PROBLEM REQUIREMENTS -> Output exactly the lines from the one with "Documents & Financials (34, 2333)" through the last line of the data below, both included, and nothing more.

━━ INFORMATION SUPPLIED ━━

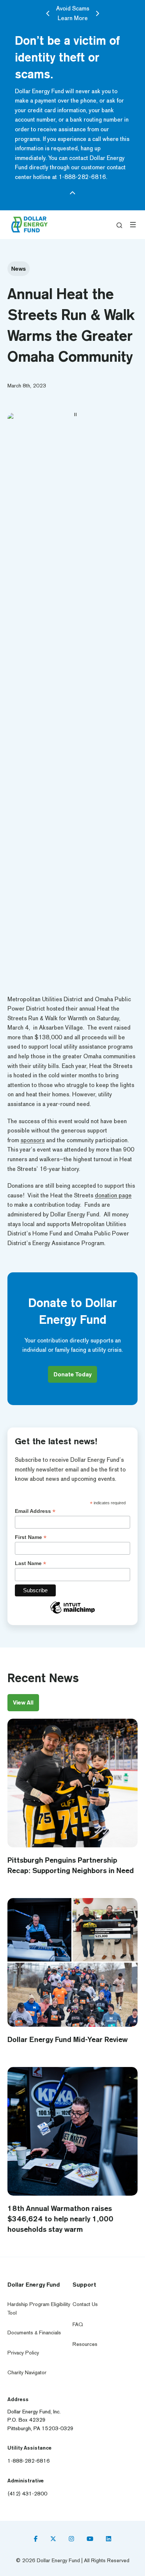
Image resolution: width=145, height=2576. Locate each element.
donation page (113, 1195)
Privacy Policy (23, 2353)
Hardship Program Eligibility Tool (38, 2308)
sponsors (32, 1140)
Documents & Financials (34, 2333)
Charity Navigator (26, 2372)
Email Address (35, 1511)
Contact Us (85, 2304)
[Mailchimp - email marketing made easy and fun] (72, 1613)
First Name (30, 1537)
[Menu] (133, 225)
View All (23, 1702)
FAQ (77, 2324)
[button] (119, 225)
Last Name (30, 1563)
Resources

━━━

COMPLETED EXERCISE ->
Documents & Financials (34, 2333)
Charity Navigator (26, 2372)
Email Address (35, 1511)
Contact Us (85, 2304)
[Mailchimp - email marketing made easy and fun] (72, 1613)
First Name (30, 1537)
[Menu] (133, 225)
View All (23, 1702)
FAQ (77, 2324)
[button] (119, 225)
Last Name (30, 1563)
Resources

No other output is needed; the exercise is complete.